Jennie Nash's novel, The Only True Genius in the Family, is an especially inspiring and enlivening work for artists who are struggling to have faith in their gifts and their work, and are attempting to create within an environment that does not support their creative vision or nourish their dreams. The message of this book is that each of us is marvelously gifted in different ways, but these unique gifts can be stunted, dwarfed, and amputated if you lack belief in your own talents, and have no friends or family who support you as an artist.
If, as in Nash's work, an artist is not given the proper support, the creative fire can be completely extinguished; or grow so dormant that we wonder if that spark was ever there at all. Even more important than reading the stories of others is the courage to tell your own story, any way you can.
If courage you lack, I hereby give you creative license to speak your own truth; to tell your story, as my fourth grade teacher used to say, "in your own words." I give you permission to create indiscriminately, just as you wish wildly, freely, and without asking permission from anyone. Tell your tale, paint your masterpiece; sing your song. Tango with the Muses. I send you inspiration, strength, creative energy, and my wildest hopes and dreams.
Following are some projects I've designed to help you draw inspiration for your artwork and writing from stories:
I have spent the past three years interviewing creative professionals from all fields, and all walks of life. I've discovered that one of the most common challenges facing artists, writers, and other creative souls is a lack of faith in their own abilities. They feel that they are not good enough; not talented enough; not smart enough... many times, we receive these negative messages in childhood and internalize them. Sometimes, the messages come from inside; other times, from the very people who should be giving us support and encouragement. What matters is not where these negative messages come from, but where they finish up creating a massive wall that stands between the artist and the fulfillment of her dream.
Artists need support and encouragement in order to create their best work. This type of support is sadly lacking in our culture today. More often, they are told they cannot succeed; that the odds are stacked against them, and there is no point in trying. 'Dream on, kid!' my teacher used to say scornfully, when I voiced an idea that was too wild, too creative, or too hopeful.
In discussing this with author Jennie Nash, we both noted that many creative individuals seem to crave permission to create. In her book, The Only True Genius in the Family, the protagonist is denied this permission from a very early age, and it affects her for the rest of her life. She has no true belief in her own genius; her own vision. This is a common fate shared by many fledgling artists. Nash and I agreed that it was a deplorable situation, and decided to do something to combat it, and through the Creativity Portal Web site, the Creative License was born!
I encourage you to dream on, to dream wildly, to sail away from the nay-sayers and the dream-killers in their grey cities of fear and hatred. Dream of a day when every child is told, 'You are an artist. You are a gifted soul. What you have to say truly matters. Only you can tell your story.' Dream of a day when every person on this earth realizes they are uniquely gifted, and moves toward an unimaginable future.
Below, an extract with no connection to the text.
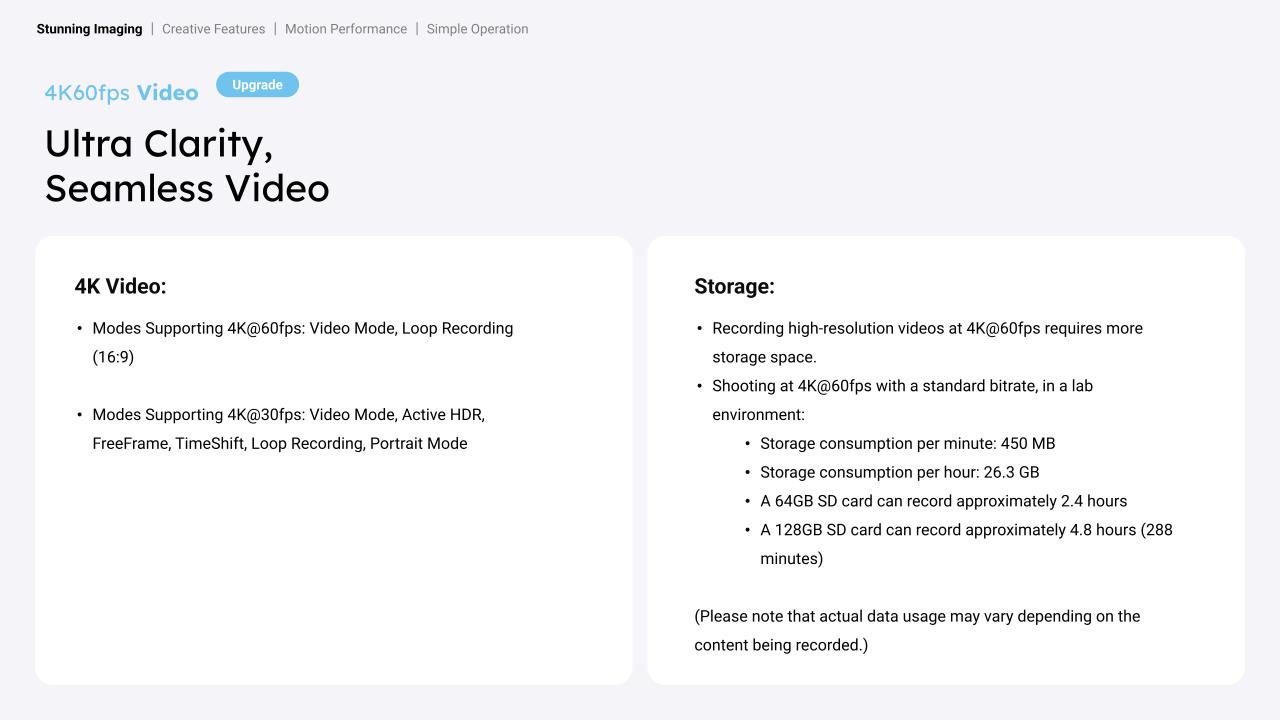Click the Ultra Clarity headline line
Screen dimensions: 1280x720
point(158,144)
I am not a priest or pastor. I cannot give you faith. That, you must find yourself wherever you seek it. I am an artist, a writer, but such blessings as I have, I grant you. I hereby give you permission and full creative license to dream wild, delicious dreams and make them come true! — Molly Anderson-Childers, Artist/Writer
Many people have asked me what "true genius" means to me a fair question, given the title of my book! True genius is, in my mind, having the guts to speak in your own true voice to finally write the book you've wanted to write, knit the sweater you have envisioned in your head, take the photo that has been haunting you. It's rising above the constraints of time, obligation, and your dirty laundry to embrace your own sense of creativity. True genius comes in many guises and is available to us all. Sometimes it takes a lot of hard work to feel your own creative power, but it's well worth the journey. The first step? Give yourself permission. How? Download this Creative License and just do it. Jennie Nash, Author
Next Muse: Coming Home
©2009 Molly J. Anderson-Childers. All rights reserved.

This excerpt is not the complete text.